▸ Extract to read
──────────

More vaccinated than unvaccinated died from COVID-19 in August: analysis

Getting vaccinated against COVID-19 is the best way to stay out of the hospital and to stay alive, according to the Centers for Disease Control and Prevention (CDC) and most medical experts.

That hasn’t changed. Further, the CDC encourages people to get the new bivalent vaccine against omicron’s sub-variants, though uptake of that vaccine has been slow, with a little more than 11% of Americans getting it.

Vaccination matters even as it comes to light that more people who’d been vaccinated against COVID-19 died in August than those who’d not been vaccinated, according to an analysis by Cynthia Cox, vice president at the Kaiser Family Foundation (KFF). Cox undertook the analysis for The Health 202, which is published by The Washington Post.

The newspaper reports that 58% of coronavirus deaths in August occurred in people who’d been vaccinated against SARS-CoV-2. Experts stress that despite this finding, an individual’s chances of dying from COVID-19 is much greater if they’re unvaccinated.

vaccinations in U.S. COVID

The fact that more vaccinated people die from COVID than unvaccinated is partly because 80.7% of the population in the U.S. has had at least one dose of vaccine, according to the CDC. Actuarially, that would drive higher numbers of COVID fatalities among the vaccinated. In addition, COVID-19 still preys mainly on individuals 65 and older. According to KFF, “people 65 and older account for 16% of the total U.S. population but 75% of all COVID deaths.” Such individuals are more likely to suffer from comorbidities.

The Post reports that another reason for the increase in fatalities among the vaccinated is that “vaccines lose potency against the virus over time and variants arise that are better able to resist the vaccines, so continued boosters are needed to continue to prevent illness and death.”

Nov. 26 marked the one-year anniversary of the World Health Organization labeling omicron a variant of concern, and The New York Times reports that “rather than a single lineage, the variant has exploded into hundreds, each with resistance to our immune defenses and its own alphanumeric name, like XBB, BQ.1.1 and CH.1.”

──────────

▸ Study questions
1. For each statement, say whether it agrees with the article on COVID-19 deaths and quote the words of the article that decide it: (a) slightly more than 11% of Americans have received the bivalent vaccine; (b) the CDC carried out the analysis of August deaths; (c) people 65 and older account for half of all COVID deaths.
2. List every percentage figure given in the article on COVID-19 deaths.
3. According to the article on COVID-19 deaths, what position does Cynthia Cox hold?
The items that come next are not needed for this work.

──────────

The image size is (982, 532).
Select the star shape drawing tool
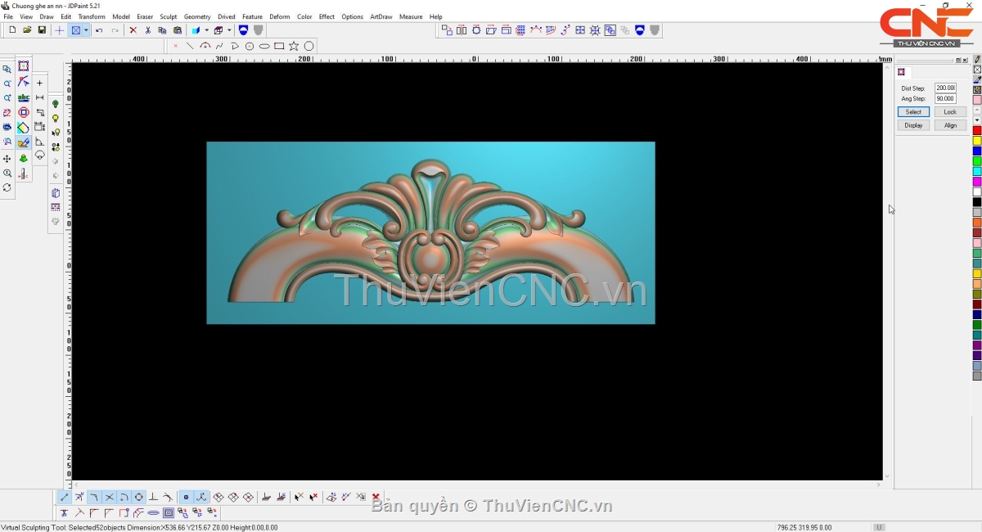[294, 46]
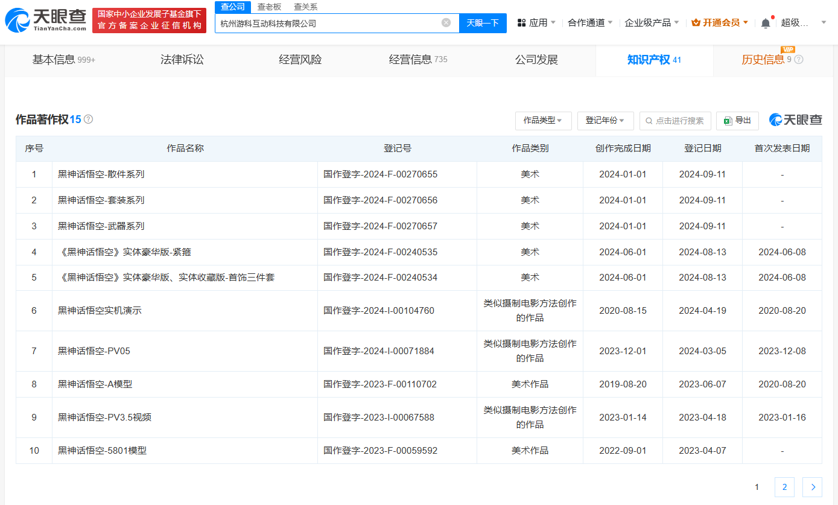The image size is (838, 505).
Task: Clear the search box with X icon
Action: coord(446,23)
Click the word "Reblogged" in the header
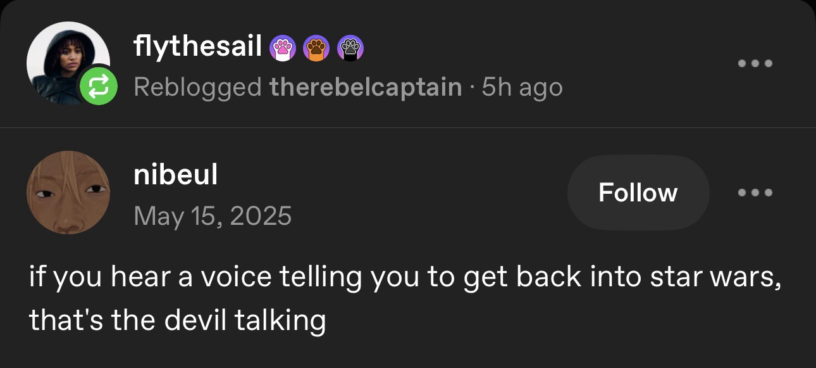816x368 pixels. (197, 87)
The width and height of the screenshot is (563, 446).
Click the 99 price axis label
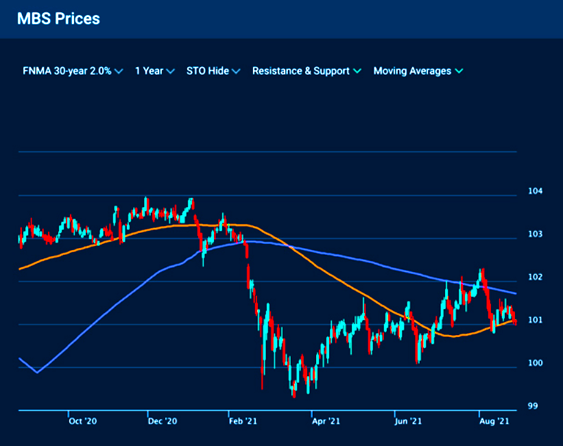pos(533,406)
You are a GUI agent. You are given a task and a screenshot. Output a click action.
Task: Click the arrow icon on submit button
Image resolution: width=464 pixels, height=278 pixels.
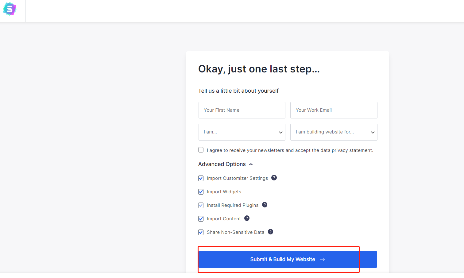[322, 259]
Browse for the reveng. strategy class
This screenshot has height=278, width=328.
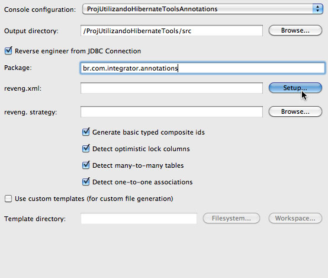(x=295, y=111)
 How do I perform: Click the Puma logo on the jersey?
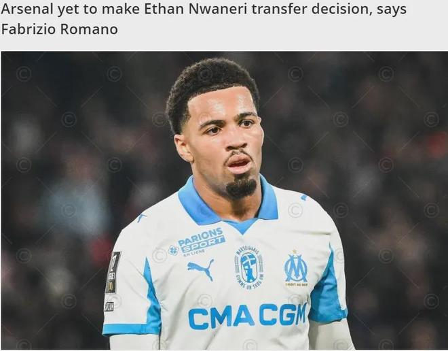tap(200, 269)
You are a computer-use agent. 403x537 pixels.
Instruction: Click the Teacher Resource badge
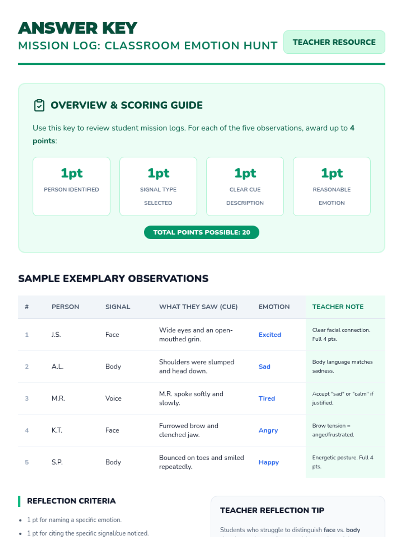334,42
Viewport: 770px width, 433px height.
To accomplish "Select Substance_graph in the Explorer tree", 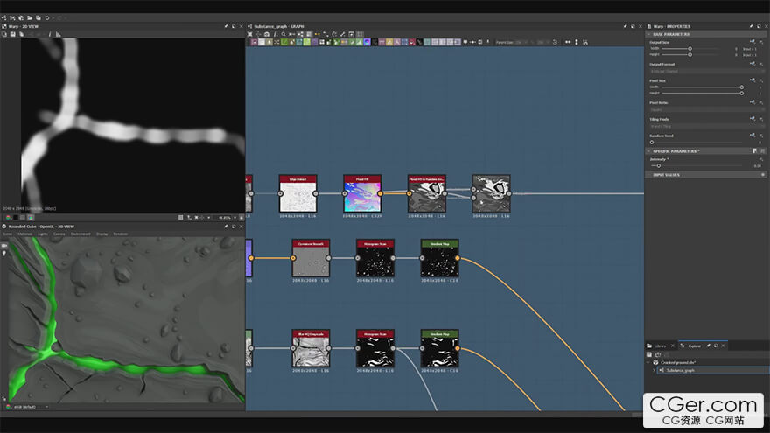I will (683, 370).
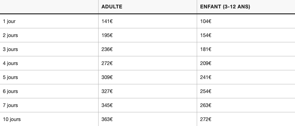Select the 5 jours row label

click(10, 77)
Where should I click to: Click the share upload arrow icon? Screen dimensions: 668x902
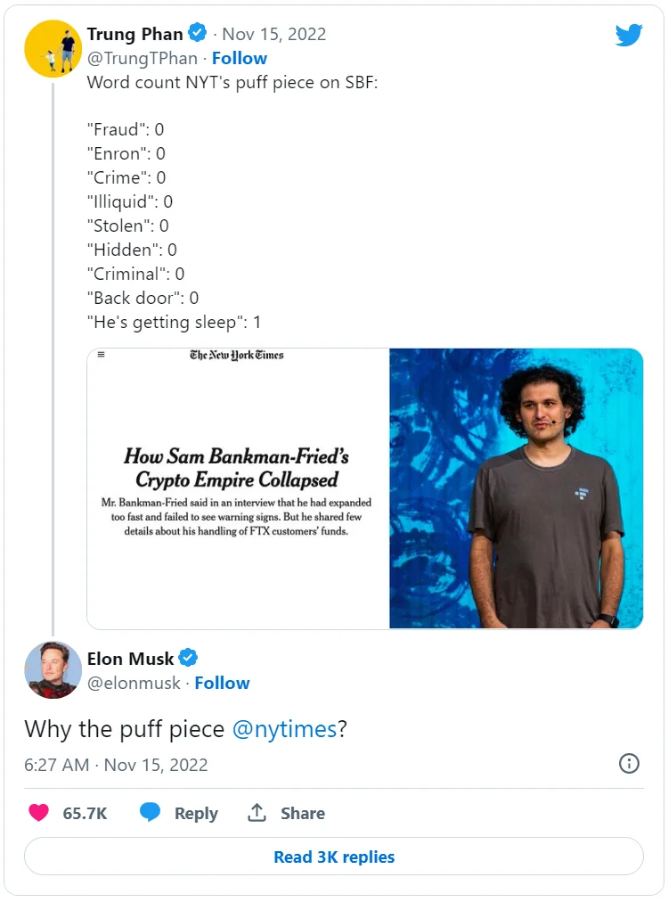coord(257,813)
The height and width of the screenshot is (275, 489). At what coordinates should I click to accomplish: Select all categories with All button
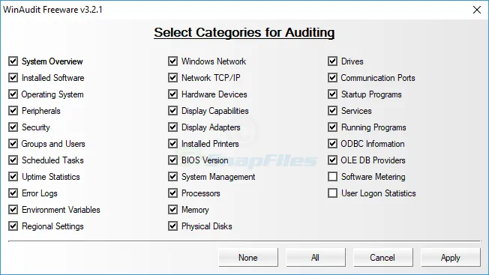click(315, 258)
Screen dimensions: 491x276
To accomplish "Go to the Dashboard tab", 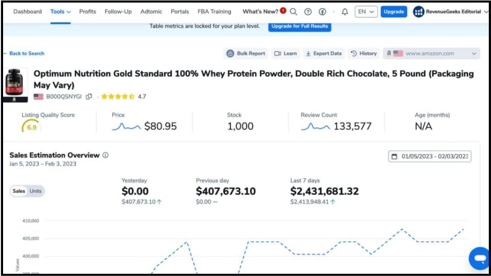I will [28, 12].
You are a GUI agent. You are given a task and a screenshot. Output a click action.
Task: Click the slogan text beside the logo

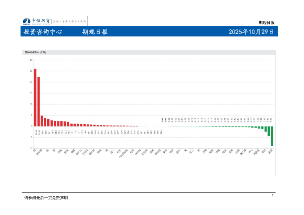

──────────

▸ Task-by-task outputs
1.
(a) Yes: "with a little more than 11% of Americans getting it"
(b) No: "according to an analysis by Cynthia Cox, vice president at the Kaiser Family Foundation (KFF)"
(c) No: "people 65 and older account for 16% of the total U.S. population but 75% of all COVID deaths."

2. 11%, 58%, 80.7%, 16%, 75%

3. She is vice president at the Kaiser Family Foundation (KFF).